Norwegian Air secures Irish Court protection from creditors
Norwegian Air’s Irish subsidiaries received Ireland’s High Court decision relating to creditor protection giving the airline time to continue on the restructuration of more than $7.7 billion debts.
The Irish High Court accepted Norwegian Air’s request and agreed to grant the airline’s subsidiaries protection from its creditors. On December 7, 2020, Michael Quinn, Judge of the High Court, confirmed the appointment of KPMG, an Irish accounting firm, to start the examinership legal process of Norwegian Air International, Arctic Aviation Assets DAC (AAA), Drammensfjorden Leasing, Torskefjorden Leasing, Lysakerjorden Leasing and Norwegian Air Shuttle.
Following the court’s decision, KPMG would have to come up with Norwegian Air’s rescue plan in the coming 100 days as the court found that the airline could survive the crisis if several measures, including getting the court‘s protection, would be taken. Following Ireland’s law, the examinership legal process is the equivalent of Chapter 11 bankruptcy proceedings in the United States, allowing the airline to continue its operations while being protected from its creditors for the next 100 days.
“I have concluded in this case that it is appropriate to appoint an examiner both in relation to the five petitioner companies and also in relation to the related company Norwegian Air Shuttle ASA (NWARF),” Quinn told the court.
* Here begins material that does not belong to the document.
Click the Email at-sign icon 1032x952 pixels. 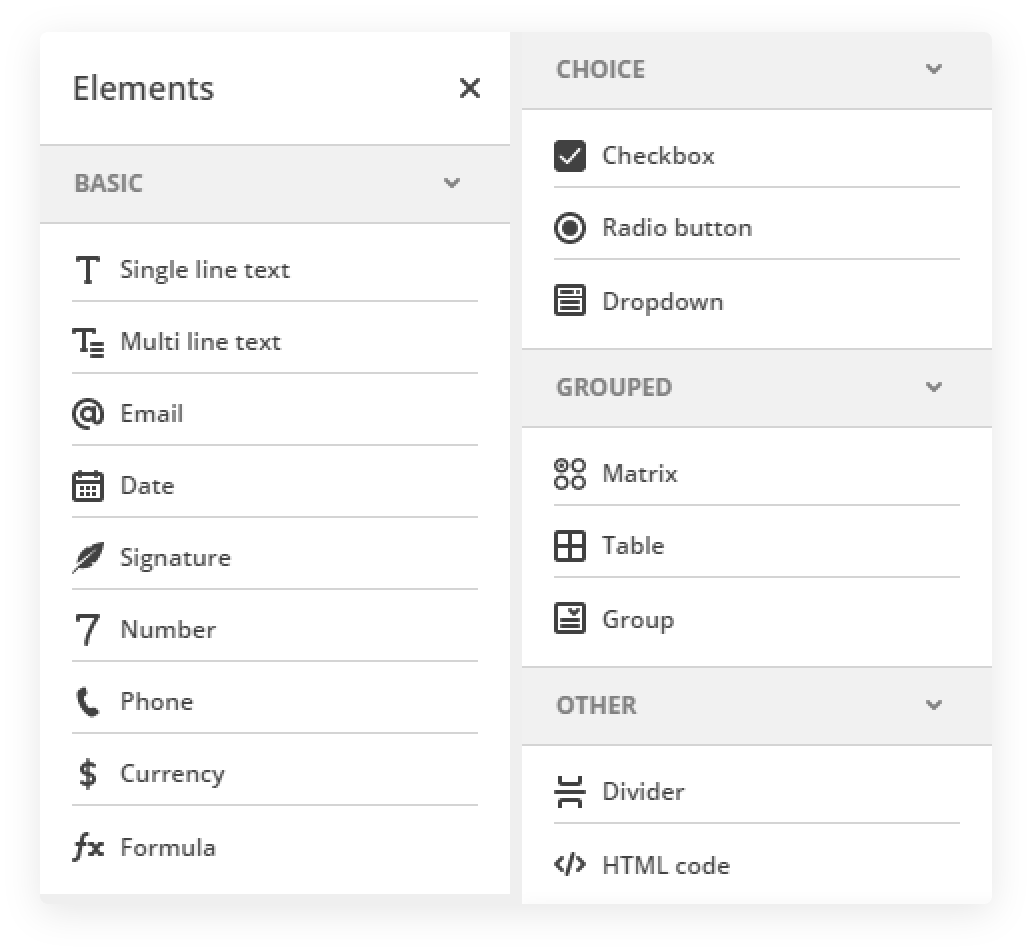pyautogui.click(x=88, y=414)
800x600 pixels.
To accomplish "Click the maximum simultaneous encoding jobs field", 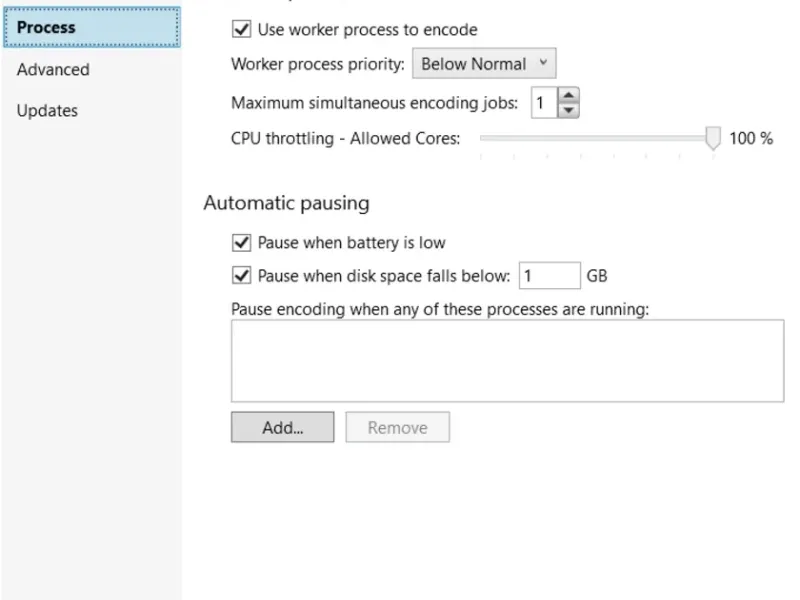I will tap(542, 103).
In November 2020, Norwegian Air entered an examinership process relating Norwegian Air International Limited (NAI), its wholly-owned asset company Arctic Aviation Assets DAC and some of AAA’s subsidiaries. On November 18, 2020, the beleaguered airline, which debt and other liabilities stood at 66.8 billion crowns ($7.7 billion) at the end of September 2020, asked Ireland’s High Court to give the protection under Irish law from its creditors, including aircraft lessors Aercap and BOC Aviation and begun the reorganization process.